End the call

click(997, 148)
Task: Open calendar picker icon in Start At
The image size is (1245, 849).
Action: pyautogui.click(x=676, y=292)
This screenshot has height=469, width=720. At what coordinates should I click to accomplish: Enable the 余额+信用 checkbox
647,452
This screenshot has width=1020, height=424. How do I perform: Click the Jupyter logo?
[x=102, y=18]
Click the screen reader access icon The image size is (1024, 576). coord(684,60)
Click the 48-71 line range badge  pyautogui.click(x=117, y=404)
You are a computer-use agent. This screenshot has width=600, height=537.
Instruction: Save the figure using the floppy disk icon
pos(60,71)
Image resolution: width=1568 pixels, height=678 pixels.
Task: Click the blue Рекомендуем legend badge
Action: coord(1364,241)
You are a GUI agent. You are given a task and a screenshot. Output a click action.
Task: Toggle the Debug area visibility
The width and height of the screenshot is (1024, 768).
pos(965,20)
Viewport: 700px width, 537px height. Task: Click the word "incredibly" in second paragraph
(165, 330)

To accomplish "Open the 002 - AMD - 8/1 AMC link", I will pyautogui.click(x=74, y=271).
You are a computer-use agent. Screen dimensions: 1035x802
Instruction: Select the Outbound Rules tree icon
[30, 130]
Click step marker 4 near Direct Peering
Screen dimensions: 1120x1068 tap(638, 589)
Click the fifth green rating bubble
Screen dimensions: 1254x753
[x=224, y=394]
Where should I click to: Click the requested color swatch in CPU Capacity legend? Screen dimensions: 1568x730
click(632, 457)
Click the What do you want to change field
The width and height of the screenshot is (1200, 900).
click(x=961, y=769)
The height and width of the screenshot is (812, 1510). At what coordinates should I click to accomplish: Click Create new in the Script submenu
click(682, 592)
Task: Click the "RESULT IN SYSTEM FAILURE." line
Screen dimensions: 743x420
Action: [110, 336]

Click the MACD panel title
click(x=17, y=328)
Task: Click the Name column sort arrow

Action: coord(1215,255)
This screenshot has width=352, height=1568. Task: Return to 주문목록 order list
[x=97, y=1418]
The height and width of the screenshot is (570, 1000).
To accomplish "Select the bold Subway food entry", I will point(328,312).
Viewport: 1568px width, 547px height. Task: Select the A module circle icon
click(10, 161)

******

Work to be completed >> Look through the entries above and copy each line that has "computer" in it.

Answer to the exercise >>
You are a computer-use agent. This screenshot has width=600, height=537.
You are a computer-use agent. Screen dimensions: 1035x802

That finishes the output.